* [Written task]:
Answer these three questions using the personal finance blog excerpt below, one answer per line and numbered to match.
1. Which news organization is live blogging the pending government shutdown?
2. Which countries are named as proof that debts catch up with governments?
3. Which credit cards should be paid off first, according to the section on retirement saving?

* [Page excerpt]:
_ _ _ _ _ _ _

Student-Loan Defaults rise

Just as real estate isn't guaranteed to appreciate, college and advanced degrees don't guarantee a job or high income.  Student-loan borrowers in the U.S. are struggling.  It's prudent to consider if a college degree is right for you before taking on the debt.

Kid-Friendly Vacation Deals for Free

Here's a list of vacation freebies for those traveling with kids.  Of course, if you're trying to pay off debt, a stay-cation may be more appropriate.   

For Up to the Minute Coverage of the Pending Government Shutdown . . .

Reuters is live blogging.

If We Managed Our Finances Like the Government Manages Its Finances . . . .

Here we go.  The government finds itself in the precarious position of needing to raise the debt ceiling.  Is this deja vu all over again?

We don't know about you, but we can't raise our personal "debt ceiling" anytime we're at risk of not being able to pay our bills.  On the rare (thankfully) occasions when we were at risk of not being able to pay our bills, we cut back our expenses and tried to generate more income.  That meant not dining out as much, canceling cable, cutting back on grocery expenses, clipping coupons and finding additional sources of income, etc.

If we can't pay our bills, we can't just come to an agreement between ourselves and take on more debt.  We do have the option of calling our credit card company and asking for a debt limit increase.  They may or may not oblige.  Regardless, this isn't financially prudent.

We understand the value of a balanced debt to income ratio.  We know that an imbalance of this ratio negatively impacts our credit scores.  Poor credit scores mean higher interest loans or denials for loans.  A poor credit score these days can, also, mean not getting a job in a market in which it's already hard enough to get a job.

If we managed our personal finances as the government manages its finances, we would be in financial ruin.  Truth be told, the U.S. Government isn't in good health financially.  Don't let politicians deny it.  Countries such as Greece, Venezuela and Argentina are proof that debts do, in fact, catch up with governments.  We can't continue to print money out of thin air, artificially suppress interest rates and take on more and more debt without it catching up with us.

Both sides will blame the other and it won't be long until we're hearing the same talking points again.  Our country needs people who are able to strategically cut spending, while raising taxes.  Just as we manage both sides of our balance sheet, so must the government.

The reason our politicians don't do this is because they aren't held accountable.  If they were held at least as accountable with the government's finances as we are with our personal finances, this tired story wouldn't be playing itself out yet again.

Poor Reasons for Not Saving for Retirement

Good arguments against seven popular arguments for not saving for retirement.  Be careful with chasing 0% interest credit card offers, as too many of these can hurt ones credit score.  Pay off higher interest rate cards first (those in the teens), then start investing when you only have moderate and lower interest debt.  The point, however, is to not put off one, thereby delaying the other.

_ _ _ _ _ _ _

* [Provided data]:

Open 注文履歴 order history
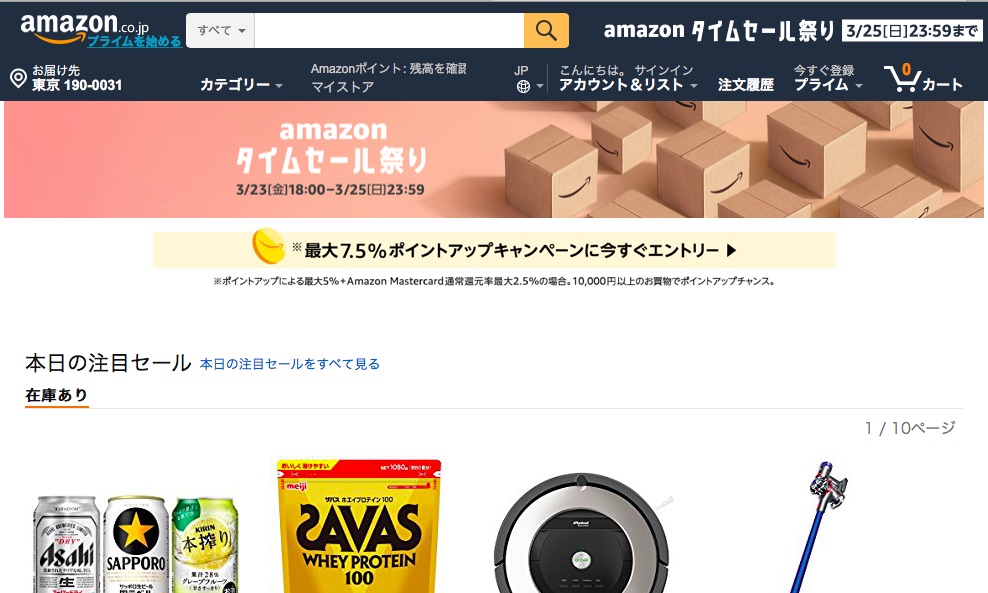The width and height of the screenshot is (988, 593). click(745, 84)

_ _ _ _ _ _ _

* [Solved problem]:
1. Reuters.
2. Greece, Venezuela and Argentina.
3. Higher interest rate cards (those in the teens).